L’ispirazione nasce da un mix interessante: un design dal sapore retrò abbinato a materiali innovativi, come il diamante coltivato. Abbiamo usato oro 18 carati e l’anello è diventato il nostro best seller dello scorso anno. Da lì è nata l’idea di creare una piccola collezione, con la collana a tre fiori. In realtà, tutto parte da ciò che sentiamo dentro: non lavoriamo in modo rigido con stagioni e collezioni. Da cosa nasce cosa, e capita che qualcosa si sviluppi anche dopo 20 anni. Ci vuole tempo, ed è un processo naturale. So che stona con le regole della moda, che sono molto rigide, ma per noi prendersi tempo è un valore aggiunto.
Tra le collezioni c’è anche "Memorie", che deve ancora uscire, e che gioca con il rapporto con i clienti trasformandosi quasi in un diario personale. È un tema che torna spesso, ce lo racconti?
Sono gioielli intimi e personali.
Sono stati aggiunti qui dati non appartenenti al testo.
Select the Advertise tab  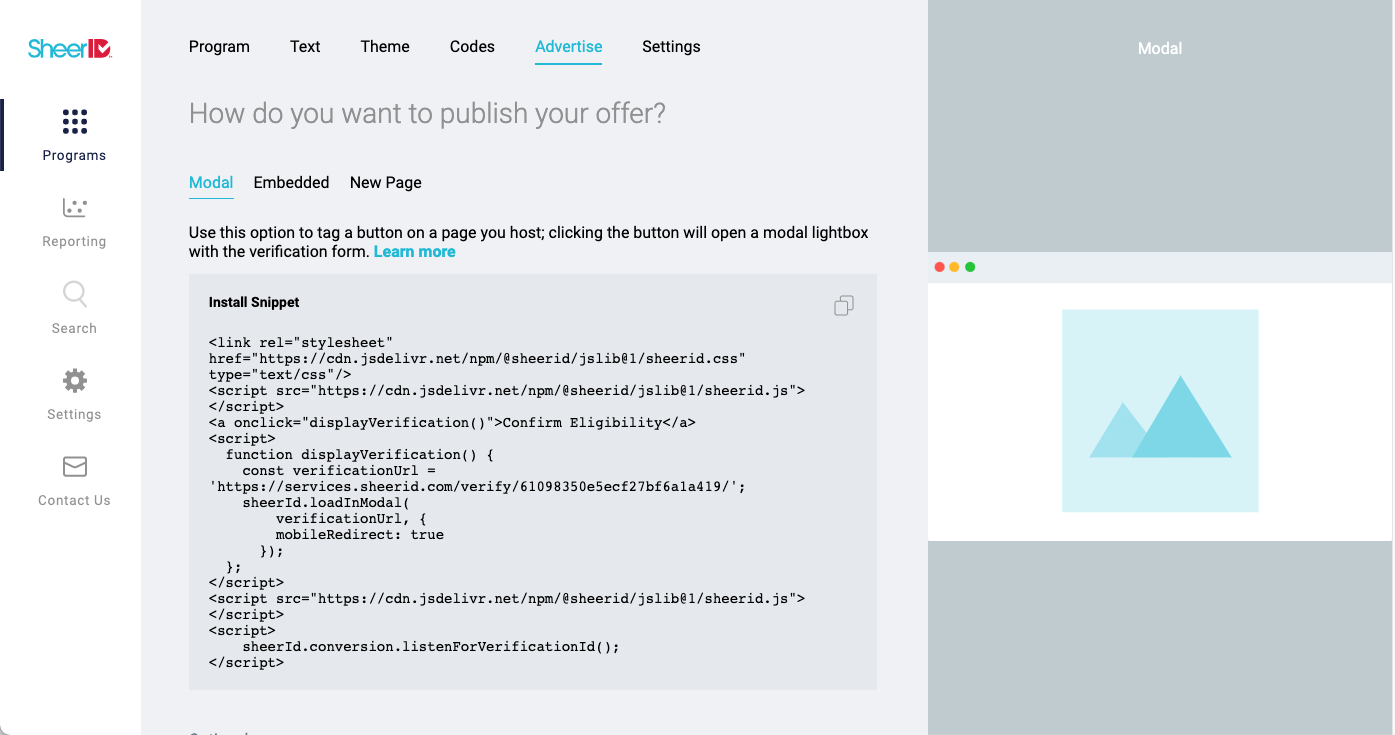click(568, 46)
Anche L’Essenziale nasce così: pulito, minimalista, ma aperto all’esperienza. È il cliente a completarlo, inserendo la propria storia, i propri intenti e desideri. Spesso vedo persone con più bracciali L’Essenziale, ognuno legato a un momento della loro vita, come dei tatuaggi. È un diario ma anche un’impronta. Questo approccio si ritrova in tutti i nostri pezzi più esperienziali. Il nostro negozio, poi, è un piccolo mondo: chi entra lascia fuori il caos della città e si ritrova in un’atmosfera rarefatta, accogliente, quasi una coccola. Si guardano i gioielli, si parla, si ascolta. Nulla è mai studiato a tavolino, ma la cura che ci mettiamo è evidente.
I gioielli intimi sono dunque frutto della vostra esperienza, più che di una scelta pianificata?
Dietro ogni gioiello Atelier VM c’è una piccola storia. Chi lo incontra, vuol dire che doveva incontrarlo. Anche per noi che li creiamo, i gioielli sono vissuti. Magari un’idea piace, ma non ha una storia e allora non si sviluppa. È un percorso che prende forma solo se esiste una connessione autentica.
Qual è il filo conduttore che lega questi lanci al futuro del brand? Cosa possiamo aspettarci da Atelier VM?
In questo momento serve consapevolezza. Bisogna rallentare. Per noi il 2026 sarà un anno di consolidamento: prenderci cura di ciò che abbiamo, guardare all’interno, senza fare passi più lunghi della gamba. Non significa immobilismo, ma miglioramento dell’esperienza. Vogliamo conservare la nostra anima e il nostro DNA non aggressivo, anche in un mercato con molti competitor. Ogni novità deve avere il suo tempo, altrimenti rischiamo di distruggere questo mondo. Allo stesso tempo vogliamo viaggiare: ci sono mercati in cui non siamo ancora presenti e che vogliamo esplorare, proponendo i nostri gioielli in nuovi spazi. Abbiamo già avuto un primo incontro con il Giappone.
Un’ultima cosa che vorresti aggiungere?
Vorrei fare una riflessione sui diamanti coltivati. Anche loro fanno parte della consapevolezza di cui parlo. Non possiamo parlare di vera sostenibilità, ma possiamo fare passi avanti: smettere di depredare la nostra terra e di aggiungere cose inutili. Questo riguarda sia le collezioni sia lo stile di vita che proponiamo.